For Big Pharma recently, the cost of achieving high-quality formulary access for branded products has increased dramatically.
Factors driving the spiral include the growing ability of managed care organizations to exercise market power in curtailing
product choices for patients, which manufacturers fear can lead ultimately to a loss of market share. Managing—and ultimately
reversing—this trend is a key strategic challenge for the "C suite." The burning question to tackle: How can manufacturers
do a better job of quantifying payer control in order to secure more consistent returns from their access investments?
Getty Images / G.P. Kidd
"Voluntary" rebates, those paid by manufacturers for preferred access on commercial and Part D formularies, have become the
single-largest expense for promoting branded products in the US market. By our estimates, and those of investment analyst
Richard Evans, ethical pharmaceutical companies will write checks back to pharmacy benefit managers (PBMs) and insurers for
almost $30 billion in 2011. This is almost three times the amount that the federal Office of Management and Budget (OMB) estimated
it had spent on sales forces in the US in 2010.*
What is even more striking is how fast this expense has grown in the last 10 years.

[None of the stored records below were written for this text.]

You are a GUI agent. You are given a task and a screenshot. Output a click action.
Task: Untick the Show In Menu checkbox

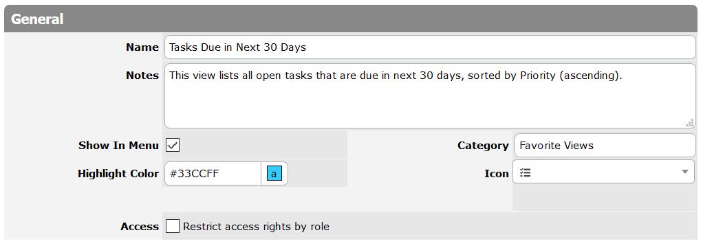coord(173,145)
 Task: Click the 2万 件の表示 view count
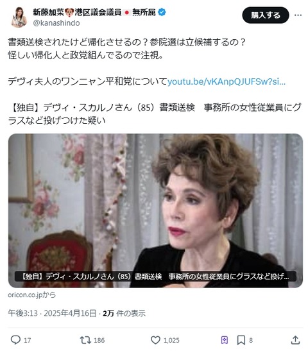pyautogui.click(x=124, y=313)
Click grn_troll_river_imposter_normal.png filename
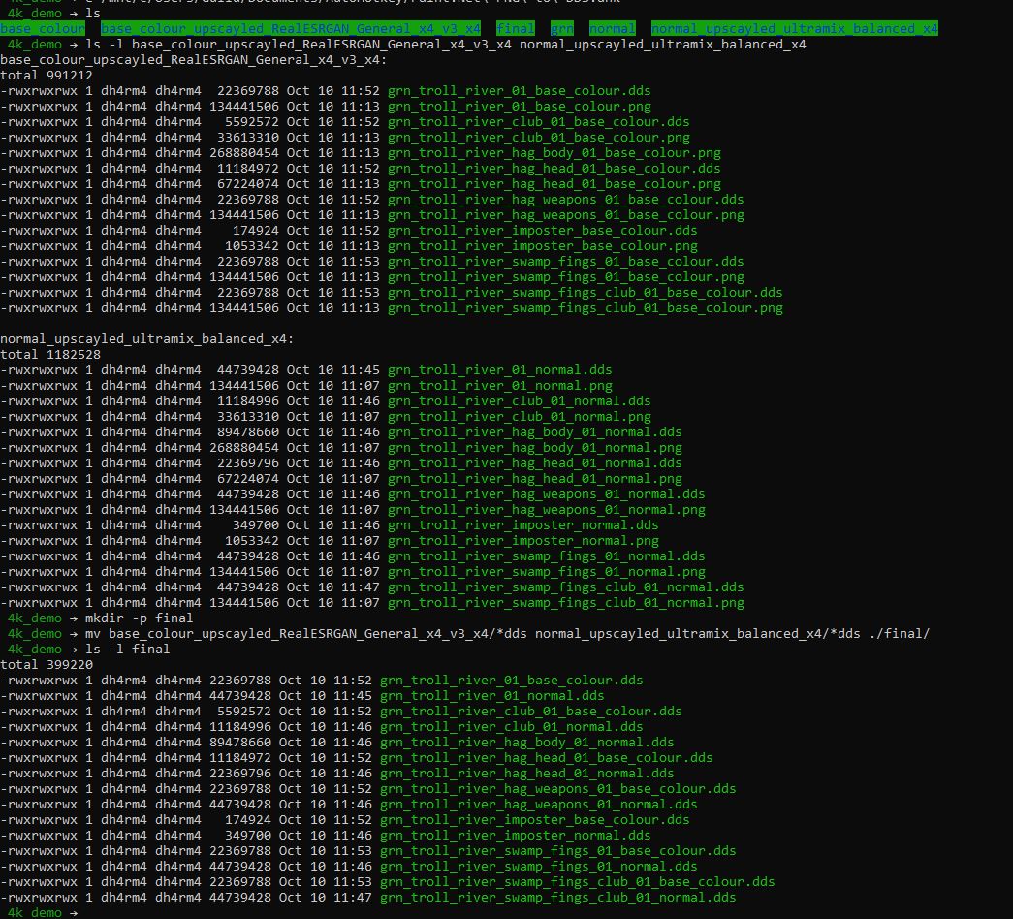 coord(523,541)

Access to data that we have reviewed,
deconstruction of PBM and pharmaceutical financial statements, and the federal Office of Inspector General (OIG) reconciliation
of Medicare Part D plan performance and "risk corridors" lead us to estimate that the price of preferred quality access is
going one way: up. Over the past five years, charges for rebates and other methods of obtaining preferred tier access have
risen from around 10 percent of gross US branded sales to almost 15 percent. For brands in the highly competitive classes,
averages grew from 25 percent in 2005 to 40 percent in 2010. For comparison, rebates even for highly competitive products
in the mid 1990s might have been at most between 10 percent and 15 percent. And in the extreme there are mature and clinically
undifferentiated brands where Medicaid "best price" concerns are overcome, and where manufacturers shave as much as 70 percent-plus
off list price on each prescription back to the payers.

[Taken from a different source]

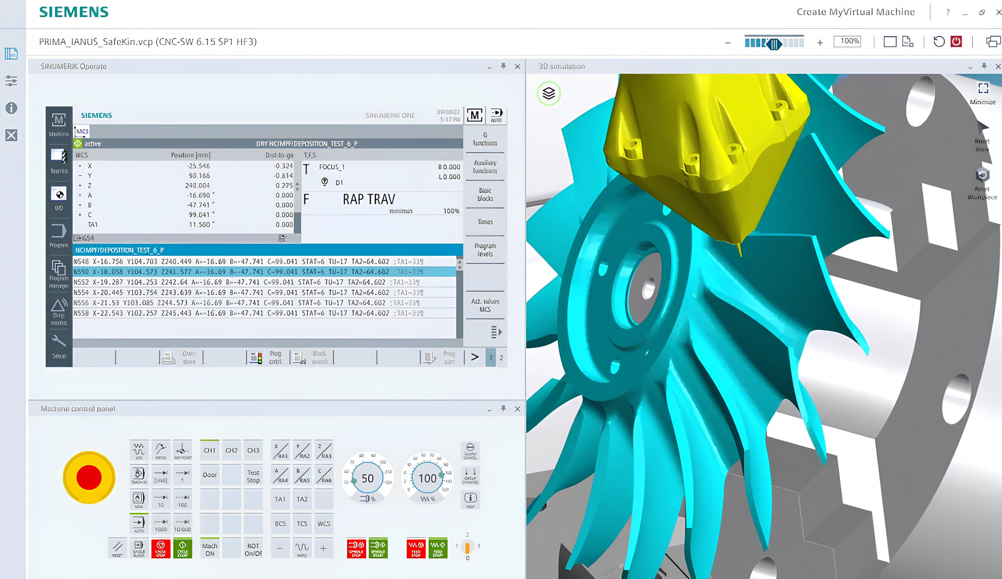
Task: Expand the Machine control panel chevron menu
Action: 489,409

There are still a few therapeutic classes such as Oncology and HIV, and a handful of truly unique products that largely pay
nominal or even zero rebates for preferred formulary access. Overall, however, the growth of rebate spending and the growing
gap between gross and net sales are keeping a lot of US general managers awake at night.
How did the price of preferred access go up so rapidly? The short answer is that the plans have demonstrated greater power
to control market share in many therapeutic classes, and the manufacturers have been more than willing to pay to be on the
good side of that control, or to ensure that it wouldn't be used against them.
Three factors have given the plans more market power: consolidation, Part D, and the ability and willingness to use step edits
and prior authorizations (PAs) to manage access.
The continued consolidation of PBMs and insurers gave each of them more volume under their control and better intelligence
for their negotiations. More lives under management provided more leverage. However, it was newly gained information that
had the greatest impact. When United Healthcare Group acquired Pacificare/Prescription Solutions and CVS merged with Caremark,
one of the first actions each took was to compare the rebate contracts between their two previously independent organizations.
Within only a few months, each combined entity called manufacturers back to the table and demanded that they now get "most
favored nation status" for whichever of their entities had a less-rich contract. For many large and visible brands, this led
to renegotiation of contracts and five percentage points from gross sales in additional expense.
The introduction of Part D in 2006 only served to raise the value of preferred access and increase the potential cost of non-preferred
status. By 2007, Part D plan sponsors began to see that substantive copay differentials were insufficient to drive utilization
from Tier 3 to Tier 2 brands. In many plans, the lion's share of the volume for brands was originating from the Low-Income
Subsidy (LIS) enrollment, which paid the same "out-of-pocket" for preferred and non-preferred brands and only $2 more than
generics. PBMs and insurers quickly began to employ "generic first" step edits and PAs for non-contracted brands and have
continued to punish those who will not "pay to play." Today, as a result, rebates in Part D can be considerably higher than
in commercial contracts.
Unlike commercial drug beneficiaries, Part D patients can't turn to their employer with concerns about utilization management.
Nor can they use copay offset programs to get their out-of-pocket down to the preferred (Tier 2) copay, as these programs
are currently considered an illegal inducement by the Centers for Medicare and Medicaid Services (CMS). A Part D patient's
only recourse is to wait until the new plan year and then find a plan sponsor who has their drug of choice in a preferred
position. However, there is little evidence that this kind of switching is taking place. Rather than switching plans, Part
D members appear to be switching brands.